Internal poll show Romney trailing in Nevada, reflected in a consensus among senior advisers that Obama will probably win the state. Early voting in Nevada has shown very heavy turnout in the Democratic stronghold of Clark County and union organisation in the state is strong.
jerseyhoya wrote:SK790 wrote:Why do you want people to bust his balls if he's wrong? I know you want Romney to win and all so you want him to be wrong, but your post just seems a little...uh...vindictive towards him. I'm sure if his model's wrong he'll feel bad enough and probably try to make some changes to it.
Also, this is like the 20th post you've mentioned on betting on Romney so just fucking do it already.
It's like Joe Sheehan talking about the Phillies if every single person you interacted with for months on end dismissed the Phillies chances of winning by saying "Well they're not going to win, Joe Sheehan has the Rays as 85% favorites." I want him to be thoroughly wrong and embarrassed.
And I don't live in Las Vegas
phdave wrote:NoonanWe begin with the three words everyone writing about the election must say: Nobody knows anything. Everyone’s guessing. I spent Sunday morning in Washington with journalists and political hands, one of whom said she feels it’s Obama, the rest of whom said they don’t know. I think it’s Romney. I think he’s stealing in “like a thief with good tools,” in Walker Percy’s old words. While everyone is looking at the polls and the storm, Romney’s slipping into the presidency. He’s quietly rising, and he’s been rising for a while.
...
But to the election. Who knows what to make of the weighting of the polls and the assumptions as to who will vote? Who knows the depth and breadth of each party’s turnout efforts? Among the wisest words spoken this cycle were by John Dickerson of CBS News and Slate, who said, in a conversation the night before the last presidential debate, that he thought maybe the American people were quietly cooking something up, something we don’t know about.
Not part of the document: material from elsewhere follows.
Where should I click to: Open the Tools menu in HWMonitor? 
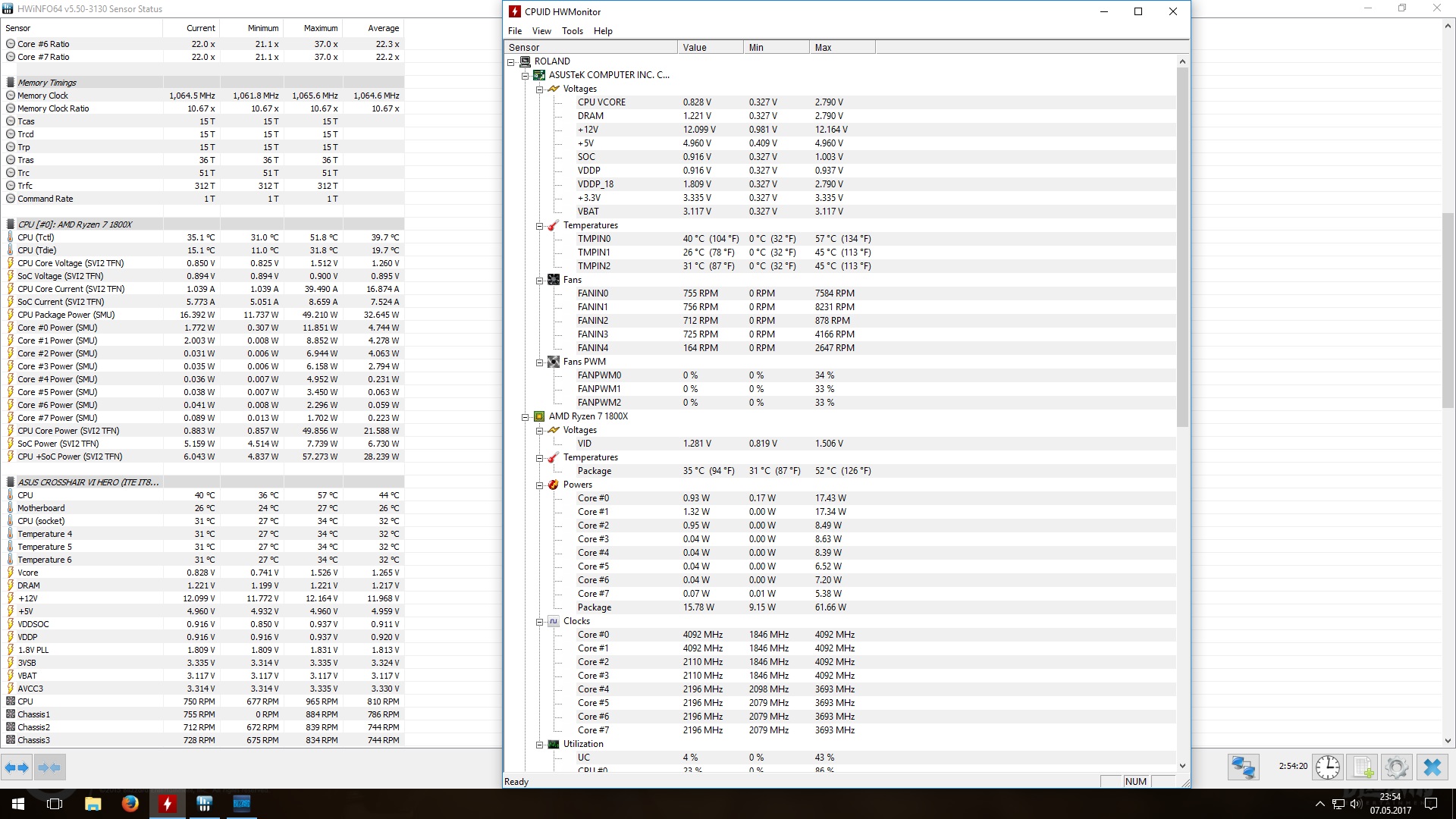click(x=572, y=31)
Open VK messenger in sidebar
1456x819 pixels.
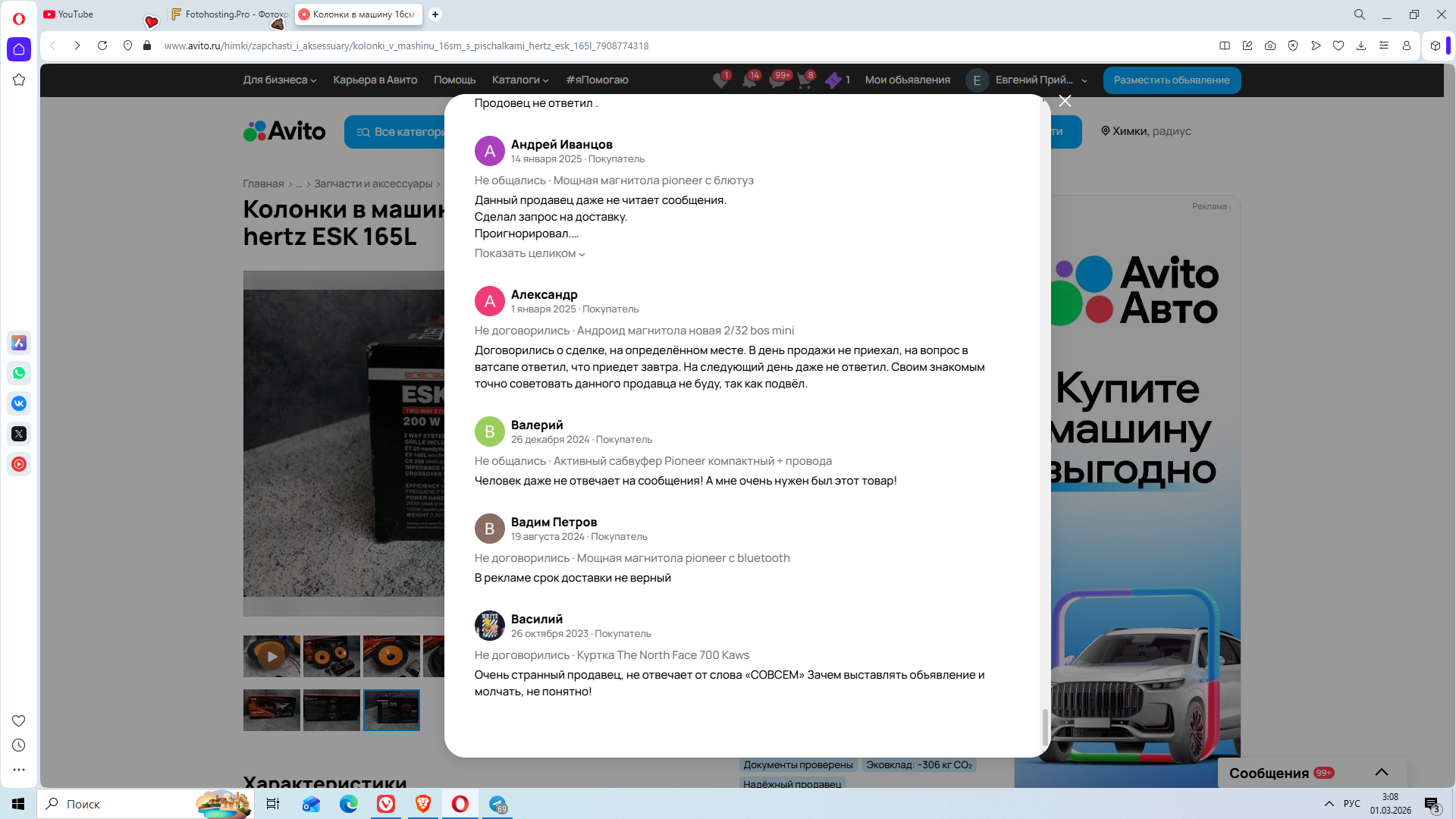pos(19,403)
I think they are and I think it’s this: a Romney win.
...
There is no denying the Republicans have the passion now, the enthusiasm. The Democrats do not. Independents are breaking for Romney. And there’s the thing about the yard signs. In Florida a few weeks ago I saw Romney signs, not Obama ones. From Ohio I hear the same. From tony Northwest Washington, D.C., I hear the same.
Is it possible this whole thing is playing out before our eyes and we’re not really noticing because we’re too busy looking at data on paper instead of what’s in front of us? Maybe that’s the real distortion of the polls this year: They left us discounting the world around us.
...
But sitting there listening to the jokes and speeches, the archbishop of New York sitting between them, Obama looked like a young challenger—flinty, not so comfortable. He was distracted, and his smiles seemed forced. He looked like a man who’d just seen some bad internal polling. Romney? Expansive, hilarious, self-spoofing, with a few jokes of finely calibrated meanness that were just perfect for the crowd. He looked like a president. He looked like someone who’d just seen good internals.
TenuredVulture wrote:Isn't Daily Mail sort of like Britain's National Enquirer?
jerseyhoya wrote:TenuredVulture wrote:Isn't Daily Mail sort of like Britain's National Enquirer?
The guy has carved out a weird niche. He's a legitimately good reporter, working for a tabloid. I think I read he's moving to The Times of London in 2013.